╭──

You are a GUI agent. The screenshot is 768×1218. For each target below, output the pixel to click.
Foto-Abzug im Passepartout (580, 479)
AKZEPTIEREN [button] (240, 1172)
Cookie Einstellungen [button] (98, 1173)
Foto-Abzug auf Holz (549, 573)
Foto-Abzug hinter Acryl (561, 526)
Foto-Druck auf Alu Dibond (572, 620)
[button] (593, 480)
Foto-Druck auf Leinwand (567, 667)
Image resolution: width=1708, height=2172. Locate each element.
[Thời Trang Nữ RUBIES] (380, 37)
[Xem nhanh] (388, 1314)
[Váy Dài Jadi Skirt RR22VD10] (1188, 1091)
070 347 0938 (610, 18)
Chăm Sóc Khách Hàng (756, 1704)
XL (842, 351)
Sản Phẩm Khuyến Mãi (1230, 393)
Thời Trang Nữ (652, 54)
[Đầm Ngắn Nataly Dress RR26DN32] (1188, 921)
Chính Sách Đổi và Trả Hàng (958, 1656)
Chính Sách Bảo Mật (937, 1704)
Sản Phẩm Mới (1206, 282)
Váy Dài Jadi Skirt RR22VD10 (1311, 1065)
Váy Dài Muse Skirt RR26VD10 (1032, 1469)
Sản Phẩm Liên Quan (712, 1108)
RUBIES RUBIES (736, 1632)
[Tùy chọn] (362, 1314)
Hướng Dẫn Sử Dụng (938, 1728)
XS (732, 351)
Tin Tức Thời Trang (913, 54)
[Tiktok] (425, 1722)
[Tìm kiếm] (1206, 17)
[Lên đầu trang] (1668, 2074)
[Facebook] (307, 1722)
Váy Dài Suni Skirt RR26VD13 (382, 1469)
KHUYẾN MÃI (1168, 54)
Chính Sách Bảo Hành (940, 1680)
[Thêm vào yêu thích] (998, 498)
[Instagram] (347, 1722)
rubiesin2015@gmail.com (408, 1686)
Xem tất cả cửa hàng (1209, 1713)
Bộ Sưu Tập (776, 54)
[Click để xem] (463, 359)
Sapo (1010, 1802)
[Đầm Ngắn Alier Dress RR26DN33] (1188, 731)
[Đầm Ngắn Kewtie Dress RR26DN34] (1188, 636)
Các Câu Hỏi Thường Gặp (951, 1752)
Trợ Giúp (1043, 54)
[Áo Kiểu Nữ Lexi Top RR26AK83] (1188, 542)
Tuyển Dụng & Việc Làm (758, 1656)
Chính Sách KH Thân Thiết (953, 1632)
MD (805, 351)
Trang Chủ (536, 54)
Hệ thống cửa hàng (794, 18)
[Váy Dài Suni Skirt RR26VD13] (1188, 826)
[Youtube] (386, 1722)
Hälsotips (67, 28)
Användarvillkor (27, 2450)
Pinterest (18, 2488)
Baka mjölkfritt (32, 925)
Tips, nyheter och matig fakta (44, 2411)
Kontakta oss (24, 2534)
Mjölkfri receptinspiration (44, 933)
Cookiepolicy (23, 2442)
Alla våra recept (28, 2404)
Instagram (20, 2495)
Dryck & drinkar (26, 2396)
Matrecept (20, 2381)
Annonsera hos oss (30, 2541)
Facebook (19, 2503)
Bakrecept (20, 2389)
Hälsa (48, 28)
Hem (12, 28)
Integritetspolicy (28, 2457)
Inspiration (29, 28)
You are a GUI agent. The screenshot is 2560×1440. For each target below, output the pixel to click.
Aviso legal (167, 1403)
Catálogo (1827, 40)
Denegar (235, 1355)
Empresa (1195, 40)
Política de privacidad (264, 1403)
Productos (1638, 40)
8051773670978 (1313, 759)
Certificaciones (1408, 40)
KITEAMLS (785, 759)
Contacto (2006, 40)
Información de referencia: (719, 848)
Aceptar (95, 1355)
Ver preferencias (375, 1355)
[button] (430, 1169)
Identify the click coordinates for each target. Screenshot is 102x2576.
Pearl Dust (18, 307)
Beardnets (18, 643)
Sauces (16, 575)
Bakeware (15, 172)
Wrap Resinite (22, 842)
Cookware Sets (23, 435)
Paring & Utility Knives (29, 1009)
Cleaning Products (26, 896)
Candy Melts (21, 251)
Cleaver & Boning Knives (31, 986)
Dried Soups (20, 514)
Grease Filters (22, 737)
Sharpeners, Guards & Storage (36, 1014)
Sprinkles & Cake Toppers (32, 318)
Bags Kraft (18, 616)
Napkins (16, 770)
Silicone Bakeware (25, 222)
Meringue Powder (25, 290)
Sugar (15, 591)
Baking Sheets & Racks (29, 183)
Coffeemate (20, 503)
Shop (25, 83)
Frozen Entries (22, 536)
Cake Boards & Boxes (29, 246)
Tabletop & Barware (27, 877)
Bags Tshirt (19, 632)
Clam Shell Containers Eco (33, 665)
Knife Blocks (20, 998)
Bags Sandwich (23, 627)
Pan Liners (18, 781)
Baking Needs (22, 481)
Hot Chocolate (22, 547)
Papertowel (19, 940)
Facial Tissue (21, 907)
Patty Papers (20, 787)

╰──

**Problem statement:**
What belongs in the answer is each line of the data that has the word "Foto".

**Task result:**
Foto-Abzug im Passepartout (580, 479)
Foto-Abzug auf Holz (549, 573)
Foto-Abzug hinter Acryl (561, 526)
Foto-Druck auf Alu Dibond (572, 620)
Foto-Druck auf Leinwand (567, 667)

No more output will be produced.